Some memory loss is natural, because our brain will “sort out” memories based on how important we think they are. This means that if we don’t feel something is very important, we’ll easily forget it. There is a specific area of the brain that we use when we do store new memories, however, called the hippocampus. Situated toward the middle of our brains are two small raindrop-shaped components that are responsible for storing new memories. In fact, if we were missing this part of our brain, we wouldn’t be able to create new memories, and we’d be constantly living in the present (no awareness of the immediate past). This is what happens to some people who develop amnesia. One type is called anterograde amnesia, where a person is unable to remember things that just occurred. A man in a hospital, for example, may greet his doctor as a stranger every time the doctor enters the room.

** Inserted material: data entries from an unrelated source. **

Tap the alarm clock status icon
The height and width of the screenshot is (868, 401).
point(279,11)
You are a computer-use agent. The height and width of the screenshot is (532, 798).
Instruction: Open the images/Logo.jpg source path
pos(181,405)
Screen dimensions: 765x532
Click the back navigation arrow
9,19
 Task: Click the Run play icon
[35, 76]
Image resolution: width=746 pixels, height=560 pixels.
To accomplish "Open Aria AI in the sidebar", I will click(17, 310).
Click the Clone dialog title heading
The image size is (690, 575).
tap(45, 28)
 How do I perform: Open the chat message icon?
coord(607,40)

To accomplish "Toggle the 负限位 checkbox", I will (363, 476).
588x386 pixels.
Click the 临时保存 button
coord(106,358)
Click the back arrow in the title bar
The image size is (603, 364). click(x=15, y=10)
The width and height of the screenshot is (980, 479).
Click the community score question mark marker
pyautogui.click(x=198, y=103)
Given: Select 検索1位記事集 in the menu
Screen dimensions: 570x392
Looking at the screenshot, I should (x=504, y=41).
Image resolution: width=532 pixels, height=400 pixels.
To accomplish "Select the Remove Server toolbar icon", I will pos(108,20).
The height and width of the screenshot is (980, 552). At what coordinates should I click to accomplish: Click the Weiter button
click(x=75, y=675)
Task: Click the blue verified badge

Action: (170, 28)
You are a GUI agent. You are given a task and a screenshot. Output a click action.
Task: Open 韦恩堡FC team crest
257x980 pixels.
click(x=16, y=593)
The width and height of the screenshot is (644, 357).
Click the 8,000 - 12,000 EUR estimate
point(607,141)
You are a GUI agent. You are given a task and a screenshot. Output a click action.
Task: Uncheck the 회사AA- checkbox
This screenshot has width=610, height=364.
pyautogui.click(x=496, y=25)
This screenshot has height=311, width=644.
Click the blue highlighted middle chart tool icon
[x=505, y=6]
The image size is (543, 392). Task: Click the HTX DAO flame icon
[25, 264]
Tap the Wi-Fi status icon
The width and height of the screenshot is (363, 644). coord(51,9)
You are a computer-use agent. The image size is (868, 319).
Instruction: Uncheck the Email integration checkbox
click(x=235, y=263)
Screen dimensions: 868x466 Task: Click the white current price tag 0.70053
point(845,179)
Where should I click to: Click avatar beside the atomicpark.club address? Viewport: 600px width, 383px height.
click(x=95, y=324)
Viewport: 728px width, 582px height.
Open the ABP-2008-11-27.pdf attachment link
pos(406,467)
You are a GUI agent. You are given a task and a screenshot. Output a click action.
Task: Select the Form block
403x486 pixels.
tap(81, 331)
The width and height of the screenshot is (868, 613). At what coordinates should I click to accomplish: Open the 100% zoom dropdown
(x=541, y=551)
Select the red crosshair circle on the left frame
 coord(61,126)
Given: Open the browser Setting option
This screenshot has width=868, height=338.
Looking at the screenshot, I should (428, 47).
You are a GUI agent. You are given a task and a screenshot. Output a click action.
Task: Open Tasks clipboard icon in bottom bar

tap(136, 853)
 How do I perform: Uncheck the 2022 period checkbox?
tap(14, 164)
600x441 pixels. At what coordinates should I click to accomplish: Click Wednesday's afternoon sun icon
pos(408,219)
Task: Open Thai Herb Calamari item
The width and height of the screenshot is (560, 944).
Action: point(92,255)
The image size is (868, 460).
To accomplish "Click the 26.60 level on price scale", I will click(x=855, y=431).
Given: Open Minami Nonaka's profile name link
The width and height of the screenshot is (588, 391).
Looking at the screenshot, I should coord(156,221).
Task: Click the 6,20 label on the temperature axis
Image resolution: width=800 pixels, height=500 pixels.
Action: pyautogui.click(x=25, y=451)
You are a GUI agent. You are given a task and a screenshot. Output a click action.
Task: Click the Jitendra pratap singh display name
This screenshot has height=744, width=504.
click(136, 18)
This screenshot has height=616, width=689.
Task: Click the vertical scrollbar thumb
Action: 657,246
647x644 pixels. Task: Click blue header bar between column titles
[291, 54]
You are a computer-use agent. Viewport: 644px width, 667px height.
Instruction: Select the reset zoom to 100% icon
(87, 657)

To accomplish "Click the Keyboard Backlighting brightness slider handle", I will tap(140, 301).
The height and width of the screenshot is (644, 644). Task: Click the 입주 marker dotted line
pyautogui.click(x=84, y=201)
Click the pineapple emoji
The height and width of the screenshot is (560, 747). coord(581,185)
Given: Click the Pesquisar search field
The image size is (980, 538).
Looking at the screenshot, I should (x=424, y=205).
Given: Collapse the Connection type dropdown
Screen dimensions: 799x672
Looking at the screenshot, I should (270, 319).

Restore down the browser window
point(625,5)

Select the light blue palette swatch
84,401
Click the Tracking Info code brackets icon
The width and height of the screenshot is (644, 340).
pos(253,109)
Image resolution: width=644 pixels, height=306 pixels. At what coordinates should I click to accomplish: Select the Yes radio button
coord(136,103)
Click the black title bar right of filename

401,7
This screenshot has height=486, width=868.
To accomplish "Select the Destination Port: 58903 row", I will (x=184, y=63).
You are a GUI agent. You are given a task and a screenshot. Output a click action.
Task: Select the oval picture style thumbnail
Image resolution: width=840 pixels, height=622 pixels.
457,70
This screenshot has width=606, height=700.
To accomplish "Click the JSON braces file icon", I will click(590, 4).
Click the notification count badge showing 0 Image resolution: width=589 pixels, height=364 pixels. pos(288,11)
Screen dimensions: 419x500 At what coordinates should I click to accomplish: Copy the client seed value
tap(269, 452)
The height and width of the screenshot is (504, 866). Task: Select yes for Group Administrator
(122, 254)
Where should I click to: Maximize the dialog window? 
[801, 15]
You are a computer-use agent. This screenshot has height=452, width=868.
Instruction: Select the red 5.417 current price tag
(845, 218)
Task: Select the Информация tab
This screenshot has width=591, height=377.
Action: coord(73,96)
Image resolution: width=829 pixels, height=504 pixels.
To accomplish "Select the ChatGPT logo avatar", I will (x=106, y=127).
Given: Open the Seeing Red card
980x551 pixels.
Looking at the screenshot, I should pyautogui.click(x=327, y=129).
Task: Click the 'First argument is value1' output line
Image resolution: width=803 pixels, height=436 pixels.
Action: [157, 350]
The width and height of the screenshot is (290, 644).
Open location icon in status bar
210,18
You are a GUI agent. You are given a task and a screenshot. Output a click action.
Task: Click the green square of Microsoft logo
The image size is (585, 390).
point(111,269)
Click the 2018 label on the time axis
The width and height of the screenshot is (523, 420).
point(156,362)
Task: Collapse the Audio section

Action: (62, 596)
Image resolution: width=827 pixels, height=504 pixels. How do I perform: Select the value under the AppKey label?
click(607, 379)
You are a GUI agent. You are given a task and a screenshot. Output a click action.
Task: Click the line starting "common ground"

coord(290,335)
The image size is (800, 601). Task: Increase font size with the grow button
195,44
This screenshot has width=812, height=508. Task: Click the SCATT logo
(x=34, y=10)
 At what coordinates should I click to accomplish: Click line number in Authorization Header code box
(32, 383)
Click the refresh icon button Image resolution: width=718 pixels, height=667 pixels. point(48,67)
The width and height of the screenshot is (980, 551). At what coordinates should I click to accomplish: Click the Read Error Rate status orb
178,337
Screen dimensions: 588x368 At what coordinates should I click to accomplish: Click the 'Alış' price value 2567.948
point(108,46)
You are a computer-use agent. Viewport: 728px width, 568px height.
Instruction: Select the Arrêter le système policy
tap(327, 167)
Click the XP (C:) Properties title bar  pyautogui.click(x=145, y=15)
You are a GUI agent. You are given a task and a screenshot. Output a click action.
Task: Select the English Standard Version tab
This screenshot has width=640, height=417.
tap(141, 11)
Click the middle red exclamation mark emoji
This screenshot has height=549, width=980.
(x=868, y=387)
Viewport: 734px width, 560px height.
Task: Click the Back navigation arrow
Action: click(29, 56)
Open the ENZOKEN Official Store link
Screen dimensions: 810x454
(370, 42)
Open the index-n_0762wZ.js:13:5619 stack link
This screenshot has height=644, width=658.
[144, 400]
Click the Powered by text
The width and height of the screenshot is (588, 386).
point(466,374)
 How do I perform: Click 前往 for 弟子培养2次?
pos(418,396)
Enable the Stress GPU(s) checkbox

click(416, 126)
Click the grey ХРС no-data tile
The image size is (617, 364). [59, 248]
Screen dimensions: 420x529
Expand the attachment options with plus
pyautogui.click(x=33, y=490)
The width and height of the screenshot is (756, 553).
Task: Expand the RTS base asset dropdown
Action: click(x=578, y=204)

One man in England who has this type of amnesia was tested and found to have a memory that lasts only seven seconds. In fact, every morning, he would wake up and say the same words: “I haven’t heard anything, seen anything, touched anything, smelled anything. It’s like being dead. How long have I been ill?” He would write the same words in a journal, “Now I am completely awake, for the first time in years,” but would deny being the author and even get angry when someone showed that the writing was his handwriting. When he went out with his wife, he would ask people questions like “Are you the Prime Minister?” or “Are you the Queen of England?” Another man with anterograde amnesia cant’ remember the date (saying that it is 1942 or 2013, for example) and doesn’t know how old he is; while one woman was convinced she was living in Kentucky and would look out the window and wonder where the mountains were, even though she was living in Florida.